Collection entries:
Segment Open
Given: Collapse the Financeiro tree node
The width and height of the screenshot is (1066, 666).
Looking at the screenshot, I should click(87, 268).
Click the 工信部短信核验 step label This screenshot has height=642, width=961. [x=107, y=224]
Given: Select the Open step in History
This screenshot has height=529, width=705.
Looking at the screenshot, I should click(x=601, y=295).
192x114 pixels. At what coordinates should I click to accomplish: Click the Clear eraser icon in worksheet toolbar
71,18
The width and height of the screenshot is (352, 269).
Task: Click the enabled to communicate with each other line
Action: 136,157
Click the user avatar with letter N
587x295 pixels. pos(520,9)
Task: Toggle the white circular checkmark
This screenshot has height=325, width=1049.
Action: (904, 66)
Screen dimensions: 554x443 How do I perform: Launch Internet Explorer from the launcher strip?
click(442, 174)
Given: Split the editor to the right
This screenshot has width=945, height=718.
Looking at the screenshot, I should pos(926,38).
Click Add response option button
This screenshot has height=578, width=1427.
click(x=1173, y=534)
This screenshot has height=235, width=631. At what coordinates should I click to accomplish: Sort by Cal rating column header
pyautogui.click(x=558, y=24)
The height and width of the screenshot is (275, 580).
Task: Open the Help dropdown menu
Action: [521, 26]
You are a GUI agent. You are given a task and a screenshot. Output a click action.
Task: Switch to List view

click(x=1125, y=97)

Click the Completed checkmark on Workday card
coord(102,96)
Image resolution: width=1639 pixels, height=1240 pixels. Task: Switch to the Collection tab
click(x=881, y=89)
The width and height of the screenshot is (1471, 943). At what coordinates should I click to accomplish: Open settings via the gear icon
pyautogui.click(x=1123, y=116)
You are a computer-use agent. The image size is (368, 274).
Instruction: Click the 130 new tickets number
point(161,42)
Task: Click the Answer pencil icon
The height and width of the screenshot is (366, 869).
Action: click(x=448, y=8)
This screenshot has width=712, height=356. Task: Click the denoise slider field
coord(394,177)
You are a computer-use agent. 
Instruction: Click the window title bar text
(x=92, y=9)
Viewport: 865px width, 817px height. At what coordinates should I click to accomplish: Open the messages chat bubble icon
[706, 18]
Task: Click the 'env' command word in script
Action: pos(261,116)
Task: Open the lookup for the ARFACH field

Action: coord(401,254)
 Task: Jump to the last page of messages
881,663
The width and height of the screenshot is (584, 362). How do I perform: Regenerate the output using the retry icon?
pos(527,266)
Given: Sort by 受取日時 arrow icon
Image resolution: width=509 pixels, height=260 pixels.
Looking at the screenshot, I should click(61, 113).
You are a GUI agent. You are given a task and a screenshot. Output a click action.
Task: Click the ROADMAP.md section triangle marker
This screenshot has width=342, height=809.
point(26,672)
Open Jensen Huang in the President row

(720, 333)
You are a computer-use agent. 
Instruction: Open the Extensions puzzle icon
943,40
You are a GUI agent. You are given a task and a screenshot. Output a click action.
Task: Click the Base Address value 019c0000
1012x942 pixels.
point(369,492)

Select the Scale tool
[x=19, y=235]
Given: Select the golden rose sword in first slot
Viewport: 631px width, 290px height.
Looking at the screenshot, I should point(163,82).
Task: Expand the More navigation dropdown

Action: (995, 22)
Segment Closed
[What you need to do]
How many lines in the records above contain the string "step"? State the number and nothing more.

[Written solution]
2